Here are a few of the things I’ve picked up while kayak fishing with my kids. Hopefully some this information will help make it easier to get your kids fishing out of kayaks.
Of all the things I’ve learned while trying to get my kids into kayak fishing their comfort is quite possibly the most important. While I and most of the kayak anglers I know will put up with bugs, rain, cold weather, hot weather, hunger and even a little snow and ice while looking for the next lunker I can tell you kids won’t. Until such a time that there enthusiasm for fishing is as great as yours providing them with comfort may be the most important thing you can do to ensure they enjoy their time on the water. Food is super important to kids and making sure you have items they will enjoy with you definitely helps. Lots of snacks to munch on when the fishing is slow will help to pass the time and getting them involved by letting them pick out the snacks helps even more. No one enjoys bugs so be sure to hit’em with bug spray often. Nothing will have them heading back to the launch quicker than being eaten alive. You’ll also want to be sure you have sunscreen and extra clothes if the weather changes. Keeping them comfortable is the first step in improving your chances of ensuring the have an enjoyable experience.
Where to Go
Keep your trips short. Driving hours to your destination never sits well with kids. I’m sure we all remember long trips in the car as kids and the intolerable boredom that seemed to ensue. Try to focus on easy to fish locations. Although put and take stocked trout lakes aren’t always the most attractive to seasoned anglers they are perfect for children and that’s who these outings are for. Smaller stocked trout seem fairly eager to bite most of the time and when hooked can put an a pretty good show. I’m not a fan of using bait ,due to the higher mortality rates it can cause, but these bodies of water typically allow for the its use.

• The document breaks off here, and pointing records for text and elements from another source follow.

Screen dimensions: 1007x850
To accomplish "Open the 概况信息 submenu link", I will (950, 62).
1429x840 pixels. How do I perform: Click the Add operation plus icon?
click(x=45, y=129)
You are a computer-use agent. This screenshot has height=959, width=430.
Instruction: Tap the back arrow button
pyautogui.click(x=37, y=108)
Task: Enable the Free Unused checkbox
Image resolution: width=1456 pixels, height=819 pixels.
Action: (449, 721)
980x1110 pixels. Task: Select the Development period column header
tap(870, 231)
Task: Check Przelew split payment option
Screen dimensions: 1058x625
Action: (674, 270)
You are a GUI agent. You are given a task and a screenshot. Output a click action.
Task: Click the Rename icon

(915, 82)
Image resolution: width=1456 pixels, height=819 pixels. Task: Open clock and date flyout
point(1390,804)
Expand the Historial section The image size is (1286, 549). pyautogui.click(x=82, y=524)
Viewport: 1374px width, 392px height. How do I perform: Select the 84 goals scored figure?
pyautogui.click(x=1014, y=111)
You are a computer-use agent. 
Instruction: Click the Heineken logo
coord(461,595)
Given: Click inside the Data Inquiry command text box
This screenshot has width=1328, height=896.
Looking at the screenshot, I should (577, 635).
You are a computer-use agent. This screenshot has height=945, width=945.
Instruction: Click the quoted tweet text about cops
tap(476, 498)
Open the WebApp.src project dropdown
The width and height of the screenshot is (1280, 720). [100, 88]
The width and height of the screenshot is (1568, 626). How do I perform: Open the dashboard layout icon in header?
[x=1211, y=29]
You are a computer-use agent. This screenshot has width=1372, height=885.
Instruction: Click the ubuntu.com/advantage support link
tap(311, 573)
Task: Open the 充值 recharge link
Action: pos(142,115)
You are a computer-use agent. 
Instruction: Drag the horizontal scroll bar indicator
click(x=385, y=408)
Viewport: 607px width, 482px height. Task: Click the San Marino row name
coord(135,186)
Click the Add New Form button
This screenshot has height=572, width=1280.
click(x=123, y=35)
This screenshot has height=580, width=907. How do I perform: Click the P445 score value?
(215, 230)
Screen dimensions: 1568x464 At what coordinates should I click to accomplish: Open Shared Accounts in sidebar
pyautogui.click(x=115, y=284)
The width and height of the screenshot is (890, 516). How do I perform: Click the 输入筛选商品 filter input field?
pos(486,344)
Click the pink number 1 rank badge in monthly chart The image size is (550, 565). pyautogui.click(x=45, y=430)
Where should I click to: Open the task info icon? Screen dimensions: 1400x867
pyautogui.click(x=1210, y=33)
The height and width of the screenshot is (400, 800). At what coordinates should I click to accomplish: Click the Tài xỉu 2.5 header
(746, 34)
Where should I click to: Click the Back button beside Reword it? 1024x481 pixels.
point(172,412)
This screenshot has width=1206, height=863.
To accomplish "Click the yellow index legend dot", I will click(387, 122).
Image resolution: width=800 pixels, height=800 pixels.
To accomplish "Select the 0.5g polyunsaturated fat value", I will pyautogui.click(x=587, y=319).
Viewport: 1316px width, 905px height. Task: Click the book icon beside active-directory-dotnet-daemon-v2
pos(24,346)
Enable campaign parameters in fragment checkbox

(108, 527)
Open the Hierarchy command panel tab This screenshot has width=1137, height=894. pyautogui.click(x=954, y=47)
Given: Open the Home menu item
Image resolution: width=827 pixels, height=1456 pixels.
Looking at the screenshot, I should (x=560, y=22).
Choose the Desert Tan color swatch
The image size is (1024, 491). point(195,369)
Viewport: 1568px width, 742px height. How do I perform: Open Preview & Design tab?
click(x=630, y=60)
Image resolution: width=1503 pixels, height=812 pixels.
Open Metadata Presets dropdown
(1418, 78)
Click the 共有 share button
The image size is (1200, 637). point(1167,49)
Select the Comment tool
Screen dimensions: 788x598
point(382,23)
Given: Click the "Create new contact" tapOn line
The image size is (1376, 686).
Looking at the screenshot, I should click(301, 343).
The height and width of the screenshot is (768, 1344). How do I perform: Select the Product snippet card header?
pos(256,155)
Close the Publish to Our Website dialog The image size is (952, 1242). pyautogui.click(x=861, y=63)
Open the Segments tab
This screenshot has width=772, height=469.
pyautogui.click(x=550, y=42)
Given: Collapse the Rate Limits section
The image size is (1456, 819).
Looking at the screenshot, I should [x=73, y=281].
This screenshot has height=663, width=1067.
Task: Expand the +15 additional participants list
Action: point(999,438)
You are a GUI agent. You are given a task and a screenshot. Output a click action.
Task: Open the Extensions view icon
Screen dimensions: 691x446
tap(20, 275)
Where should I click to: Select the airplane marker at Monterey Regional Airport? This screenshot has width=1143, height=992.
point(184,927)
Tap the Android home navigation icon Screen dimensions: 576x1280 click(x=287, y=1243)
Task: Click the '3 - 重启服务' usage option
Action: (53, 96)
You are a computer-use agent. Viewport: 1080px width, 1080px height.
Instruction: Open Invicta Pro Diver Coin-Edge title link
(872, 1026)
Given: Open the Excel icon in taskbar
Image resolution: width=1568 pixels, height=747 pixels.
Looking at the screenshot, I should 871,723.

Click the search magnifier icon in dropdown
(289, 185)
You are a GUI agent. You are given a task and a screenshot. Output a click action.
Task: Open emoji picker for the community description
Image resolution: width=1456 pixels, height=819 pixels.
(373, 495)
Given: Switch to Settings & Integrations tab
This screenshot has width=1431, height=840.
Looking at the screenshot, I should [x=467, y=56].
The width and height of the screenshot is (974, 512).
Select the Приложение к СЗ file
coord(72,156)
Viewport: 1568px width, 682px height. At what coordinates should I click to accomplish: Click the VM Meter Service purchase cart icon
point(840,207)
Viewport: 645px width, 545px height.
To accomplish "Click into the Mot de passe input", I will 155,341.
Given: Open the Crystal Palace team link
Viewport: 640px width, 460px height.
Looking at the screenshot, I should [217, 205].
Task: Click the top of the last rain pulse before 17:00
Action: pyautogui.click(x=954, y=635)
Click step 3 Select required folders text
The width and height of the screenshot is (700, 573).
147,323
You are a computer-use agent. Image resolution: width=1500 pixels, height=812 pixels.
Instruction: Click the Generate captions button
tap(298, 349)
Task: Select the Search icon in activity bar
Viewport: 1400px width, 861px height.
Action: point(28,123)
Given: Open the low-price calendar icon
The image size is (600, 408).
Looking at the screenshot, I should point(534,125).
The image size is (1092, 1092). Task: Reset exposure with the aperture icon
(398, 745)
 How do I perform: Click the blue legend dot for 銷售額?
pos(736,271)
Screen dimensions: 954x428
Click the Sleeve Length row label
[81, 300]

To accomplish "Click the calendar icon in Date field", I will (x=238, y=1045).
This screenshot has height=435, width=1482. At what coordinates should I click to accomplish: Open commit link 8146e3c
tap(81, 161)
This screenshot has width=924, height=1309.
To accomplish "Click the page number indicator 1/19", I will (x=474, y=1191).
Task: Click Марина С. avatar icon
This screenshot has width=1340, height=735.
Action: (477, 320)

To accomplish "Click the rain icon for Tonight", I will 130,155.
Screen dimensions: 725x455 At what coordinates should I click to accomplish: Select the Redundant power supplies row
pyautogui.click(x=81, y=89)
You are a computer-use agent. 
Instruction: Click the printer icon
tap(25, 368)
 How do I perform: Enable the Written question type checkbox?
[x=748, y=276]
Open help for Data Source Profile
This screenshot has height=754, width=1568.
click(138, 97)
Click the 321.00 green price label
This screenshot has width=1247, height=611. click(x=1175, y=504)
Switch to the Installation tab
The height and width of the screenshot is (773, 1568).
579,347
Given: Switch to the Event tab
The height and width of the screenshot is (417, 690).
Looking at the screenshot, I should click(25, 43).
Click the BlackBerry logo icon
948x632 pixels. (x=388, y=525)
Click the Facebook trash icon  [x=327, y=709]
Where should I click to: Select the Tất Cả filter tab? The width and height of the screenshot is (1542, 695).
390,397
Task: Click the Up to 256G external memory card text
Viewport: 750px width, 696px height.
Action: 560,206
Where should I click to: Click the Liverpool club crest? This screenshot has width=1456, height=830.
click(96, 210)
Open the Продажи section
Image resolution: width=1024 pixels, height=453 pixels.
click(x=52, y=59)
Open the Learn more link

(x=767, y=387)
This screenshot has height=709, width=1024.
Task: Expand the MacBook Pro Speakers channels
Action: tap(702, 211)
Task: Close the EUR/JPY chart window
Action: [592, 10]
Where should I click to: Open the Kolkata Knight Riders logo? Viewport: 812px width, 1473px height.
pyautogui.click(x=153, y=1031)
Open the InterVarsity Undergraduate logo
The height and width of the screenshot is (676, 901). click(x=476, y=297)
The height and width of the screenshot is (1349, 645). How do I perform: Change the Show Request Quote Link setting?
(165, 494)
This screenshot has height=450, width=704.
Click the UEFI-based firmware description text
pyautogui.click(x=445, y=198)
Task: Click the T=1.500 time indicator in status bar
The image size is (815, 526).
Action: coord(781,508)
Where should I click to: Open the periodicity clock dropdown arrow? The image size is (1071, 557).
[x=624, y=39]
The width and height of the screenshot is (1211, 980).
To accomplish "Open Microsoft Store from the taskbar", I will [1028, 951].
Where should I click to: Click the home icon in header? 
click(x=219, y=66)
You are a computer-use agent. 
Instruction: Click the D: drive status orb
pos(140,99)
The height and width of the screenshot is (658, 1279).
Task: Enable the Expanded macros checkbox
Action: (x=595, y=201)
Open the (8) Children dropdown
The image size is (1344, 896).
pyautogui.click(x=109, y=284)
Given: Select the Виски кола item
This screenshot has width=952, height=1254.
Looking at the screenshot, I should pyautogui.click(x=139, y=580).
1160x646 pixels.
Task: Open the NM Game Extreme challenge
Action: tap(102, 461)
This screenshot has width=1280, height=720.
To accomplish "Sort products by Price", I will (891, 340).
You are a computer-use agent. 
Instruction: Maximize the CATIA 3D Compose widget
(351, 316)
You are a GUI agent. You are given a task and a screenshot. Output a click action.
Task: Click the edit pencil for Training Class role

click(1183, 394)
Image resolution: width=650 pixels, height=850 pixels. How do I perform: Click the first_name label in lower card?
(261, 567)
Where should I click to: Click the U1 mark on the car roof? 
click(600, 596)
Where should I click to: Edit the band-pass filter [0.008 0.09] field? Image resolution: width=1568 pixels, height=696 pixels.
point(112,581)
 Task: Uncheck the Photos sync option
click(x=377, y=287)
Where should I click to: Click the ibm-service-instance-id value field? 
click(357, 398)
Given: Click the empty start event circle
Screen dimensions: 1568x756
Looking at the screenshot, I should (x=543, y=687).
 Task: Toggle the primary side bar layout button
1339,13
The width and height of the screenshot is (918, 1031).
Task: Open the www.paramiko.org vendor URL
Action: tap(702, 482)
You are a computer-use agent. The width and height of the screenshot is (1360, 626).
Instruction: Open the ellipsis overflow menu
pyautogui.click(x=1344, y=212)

Bait can increase the odds of success and after all that is the prime objective when introducing children to fishing. Pike and Goldeye can also be more than willing participants when your kids are fishing. Whatever location you choose try to keep it relatively close and keep in mind kids aren’t looking for trophy fish they’re just looking for fish period. Any fish will do.
Stay away from the cutesy rods market for kids. They’re cheap for a reason and typically have poor quality reels with even poorer quality line. I suggest starting them out with a 5’6’’ to 6’ light weight rod. It will for most situations and is a reasonable length for smaller children to use. While it seems to be the norm to purchase closed faced reels for kids ,I disagree. Closed face reels can still tangle and when they do they may just be the hardest to deal with. I find, probably because I’ve had enough of them, that tangles on open faced spinning reels are easier to deal with. With a small amount of instruction children seem able use open faced reels just fine and usually are a little happier that they haven’t been relegated to the kiddy equipment.
First and foremost. Always ensure your kids and yourself are wearing a PFD. All too often we hear of people drowning while fishing and the one common factor each time is the absence of a PFD. I also recommend beginner kayak classes for children once they are old enough to understand some basic paddling techniques and concepts. Although you may be able to teach them yourself kids tend to listen much better when others are giving the instruction. You can then reinforce what they have learned with your own experience and knowledge. The classes help in building their confidence and yours in them when out on the water. Start out by taking them to smaller lakes and be mindful of the weather ,especially wind. I prefer visiting bodies of water with non motorized craft rules when with the kids. It’s one less thing for them to be intimidated by well learning new skills. If your children are a little small to paddle on their own invest in a tandem kayak. It’s a great way for them to get comfortable with kayaking and it’s much easier helping them fish when they are close to you. As with most things use common sense and be aware.
Overall keep it simple. I’m sure we’ve all been out fished at some point by a kid floating a bobber and some bait. Until your kids have spent a bit of time getting comfortable with both basic kayaking and simple fishing don’t overload them with information on specific fishing techniques. Make sure to keep it fun. Let them guide the pace at which they take in the information. If they are enjoying themselves it won’t be long before they start asking you How and Why and when they can go again.